GOAL OF THE EXERCISE – In the text below on grading introductory programming, what grade did the professor give struggling students who kept working instead of withdrawing?

SOURCE DOCUMENT –
--- START ---
When I took my first CS class in college, I frequently helped out a fellow student in my section who struggled mightily, spending unreasonably long amounts of time on seemingly simple labs. We made very little headway together. In spite of a semester-long effort bordering on the heroic, the student just couldn't seem to get programming.

I asked my professor about it late in the semester, and he said that there were a certain number of these students every semester, and that he didn't really know how to help them. He said that, if they didn't withdraw and kept working, he would let them go with grades of C instead of the Fs they actually earned on their exams.

I saw it again years later, as I started teaching my first computer science courses. In every class, there were some number of kids who just didn't get it.

And I was not alone! Others were seeing it, too, and there was even an unpublished research paper that started to make the rounds on the internet called The Camel has Two Humps, which asserted both the bimodal nature of the field and that they had created a test that could predict who would be able to "get" it. That paper was hardly the beginning of the story. In fact, professors have been investigating this bimodality for years.

Lately, however, the story has been changing. The author of the original unpublished study issued a partial retraction, and researchers began looking at far larger datasets of introductory CS grades. It turns out that that bimodal distrubution is not really bimodal after all.

So what is going on?

When we teach programming, we want our kids to be able to program. So we test them on programming, and we want to heavily weight our grades on, well, whether or not they can obtain the proper output.

To illustrate this, let's take a hypothetical problem prompt, and some sample answers. The question, which will be in an introductory Java class, will read, "Create a function called makeN that, given a number n, fills and returns an array with $n$ sequential values".

Answer 1:

public int makeN(){
    array[n] = 0;
    array++; // until its done
    makeN = array;
    return makeN;
}

Answer 2:

public int[] makeN(int n){
    int[] array;
    for(n < array.length; n++)
        array[n] = n;
}

Answer 3:

public int[] makeN(int n){
    int[] array = new array(n);
    for(int x = 0; x < n.length; x++){
        array[x] = x;
    }
    return array;
}

Answer 4:

public int[] makeN(int n){
    int[] array = new int[n];
    for(int x = 0; x < array.length; x++){
        array[x] = x;
    }
}

There's a clear progression among these answers, and they represent vastly different levels of understanding. Unfortunately, our topic requires students to be able to pull together many different concepts in order to do almost anything. If we were to grade by whether the answer fulfills the prompt, they would all receive the same grade.
--- END ---
AVAILABLE DATA –
--- START ---
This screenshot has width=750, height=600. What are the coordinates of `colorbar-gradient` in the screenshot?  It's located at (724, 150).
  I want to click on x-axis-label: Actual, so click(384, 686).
--- END ---
YOUR SOLUTION – A C, instead of the Fs they actually earned on their exams.